B. LE CONTENU DE LA RÉFORME
La loi du 3 décembre 2001 trouve juridiquement son origine dans deux propositions de loi, la première déposée à l'Assemblée nationale et adoptée en première lecture le 8 février 2001 6 ( * ) , la seconde jointe à l'examen de cette dernière par la commission des lois du Sénat 7 ( * ) . Mais intellectuellement, elle constitue l'aboutissement d'une réflexion engagée alors depuis près de dix ans, faisant suite aux travaux du groupe de travail animé par le doyen Carbonnier et le professeur Catala, au rapport de Mme Irène Théry 8 ( * ) et à celui du groupe de travail présidé par Mme Dekeuwer-Défossez 9 ( * ) , ainsi qu'à un premier projet de loi déposé en 1991 sur le bureau de l'Assemblée nationale par M. Michel Sapin 10 ( * ) et un second, plus général, par M. Pierre Méhaignerie en 1995 11 ( * ) .
1. Les principes retenus
Le législateur a été guidé par plusieurs principes qui, de l'aveu de notre collègue Jean-Jacques Hyest, rapporteur de votre commission des lois lors de la seconde lecture du texte, ont pu être difficile à concilier 12 ( * ) .
Il s'est agi, en premier lieu, de permettre au conjoint de garder les conditions de vie les plus proches possibles de ses conditions de vie antérieures. C'est ce qui a motivé la position du Sénat sur la possibilité pour l'intéressé de choisir l'usufruit et sur le droit d'habitation du logement servant de résidence principale.
La seconde préoccupation a été de tenir compte de la présence d'enfant d'un premier lit, ce qui imposait de différencier les solutions en fonction des situations familiales. Il fallait en effet veiller à ce que les premiers enfants ne voient pas les biens de leur parent divertis au profit des enfants du conjoint survivant, parce qu'ils seraient entièrement revenus à ce dernier. De la même manière, il convenait d'éviter qu'un conjoint de la même génération que les enfants du premier lit, puisse conserver durablement l'usufruit de biens dont ces derniers n'auraient été que nus-propriétaires.
Le législateur a souhaité ne pas écarter complètement la famille par le sang, ce qui conduisait à reconnaître des droits successoraux aux frères et soeurs et aux grands-parents et apporter une protection aux biens de famille en prévoyant un droit de retour légal. Ainsi que le rappelait notre collègue Nicolas About, dans son rapport de première lecture, « il ne convient pas de passer d'une situation où le conjoint était exclu par la famille par le sang à une situation où il exclurait lui-même cette famille. Il faut trouver un équilibre entre ces deux extrêmes » 13 ( * ) .

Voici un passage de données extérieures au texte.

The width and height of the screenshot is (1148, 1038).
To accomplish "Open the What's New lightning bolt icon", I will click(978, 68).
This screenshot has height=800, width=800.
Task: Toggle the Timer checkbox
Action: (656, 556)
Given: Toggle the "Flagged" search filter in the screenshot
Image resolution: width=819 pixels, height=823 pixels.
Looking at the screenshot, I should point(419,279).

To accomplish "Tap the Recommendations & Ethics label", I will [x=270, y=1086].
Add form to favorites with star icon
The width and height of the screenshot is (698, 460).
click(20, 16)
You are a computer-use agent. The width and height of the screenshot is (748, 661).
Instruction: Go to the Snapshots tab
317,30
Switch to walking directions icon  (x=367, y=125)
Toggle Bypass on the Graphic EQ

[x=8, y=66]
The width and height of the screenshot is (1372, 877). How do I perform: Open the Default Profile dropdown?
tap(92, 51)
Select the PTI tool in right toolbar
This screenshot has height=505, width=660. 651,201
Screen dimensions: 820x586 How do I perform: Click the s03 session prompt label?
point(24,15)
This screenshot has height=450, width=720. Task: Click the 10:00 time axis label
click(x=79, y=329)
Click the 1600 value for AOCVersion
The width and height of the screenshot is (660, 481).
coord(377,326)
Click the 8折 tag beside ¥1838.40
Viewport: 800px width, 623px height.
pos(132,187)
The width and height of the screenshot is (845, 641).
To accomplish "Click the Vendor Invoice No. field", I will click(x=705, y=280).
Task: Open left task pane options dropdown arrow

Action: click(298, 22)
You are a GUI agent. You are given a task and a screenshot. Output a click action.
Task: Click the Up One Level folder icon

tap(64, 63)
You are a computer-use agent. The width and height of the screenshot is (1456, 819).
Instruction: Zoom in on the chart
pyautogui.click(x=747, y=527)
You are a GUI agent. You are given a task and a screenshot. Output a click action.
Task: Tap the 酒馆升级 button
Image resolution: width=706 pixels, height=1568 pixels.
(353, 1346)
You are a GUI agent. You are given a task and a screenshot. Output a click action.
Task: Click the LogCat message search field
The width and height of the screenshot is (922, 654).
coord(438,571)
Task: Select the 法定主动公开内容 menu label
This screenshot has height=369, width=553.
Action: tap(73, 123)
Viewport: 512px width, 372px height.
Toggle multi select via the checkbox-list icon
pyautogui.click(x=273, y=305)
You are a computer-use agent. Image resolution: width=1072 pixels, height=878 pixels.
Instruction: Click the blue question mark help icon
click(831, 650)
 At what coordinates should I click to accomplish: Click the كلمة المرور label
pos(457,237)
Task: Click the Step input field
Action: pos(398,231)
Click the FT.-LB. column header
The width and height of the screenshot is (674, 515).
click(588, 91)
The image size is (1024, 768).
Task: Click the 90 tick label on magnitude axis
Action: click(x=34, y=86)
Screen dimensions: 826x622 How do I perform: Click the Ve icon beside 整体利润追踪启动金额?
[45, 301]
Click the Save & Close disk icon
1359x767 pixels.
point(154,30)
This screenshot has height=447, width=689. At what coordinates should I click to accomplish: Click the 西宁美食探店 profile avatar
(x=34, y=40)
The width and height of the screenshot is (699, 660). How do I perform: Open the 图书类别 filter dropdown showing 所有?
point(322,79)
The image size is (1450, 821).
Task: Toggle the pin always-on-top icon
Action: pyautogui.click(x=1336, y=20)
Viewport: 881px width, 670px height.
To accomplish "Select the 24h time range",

Un dernier principe a été pris en compte dans les débats : le respect de la liberté testamentaire du défunt. En effet, les liens d'affection n'imposent pas les mêmes restrictions que les liens du sang, ce qui autorise à ne pas conférer au conjoint survivant la qualité d'héritier réservataire au même titre que les enfants.
* 6 Proposition de loi n° 224 (2000-2001), relative aux droits du conjoint survivant.
* 7 Proposition de loi n° 211 (2000-2001) de M. Nicolas About, visant à améliorer les droits et les conditions d'existence des conjoints survivants et à instaurer dans le Code civil une égalité successorale entre les enfants légitimes et les enfants naturels ou adultérins.
* 8 Couple, filiation et parenté aujourd'hui , mai 1998, rapport remis à la ministre de l'emploi et de la solidarité et au garde des Sceaux.
* 9 Rénover le droit de la famille , rapport remis en septembre 1999 au garde des Sceaux.
* 10 Projet de loi modifiant le code civil et relatif aux droits des héritiers, n° 2530, enregistré à la présidence de l'Assemblée nationale le 23 décembre 1993.
* 11 Projet de loi modifiant le code civil et relatif aux successions, n° 1941, enregistré à la présidence de l'Assemblée nationale le 8 février 1995.
* 12 Cf. le rapport de notre collègue M. Jean-Jacques Hyest, au nom de la commission des lois du Sénat, n° 40 (2001-2002), p. 10. http://www.senat.fr/rap/l01-040/l01-040.html
* 13 Rapport n° 378 (2000-2001), précité, p. 34.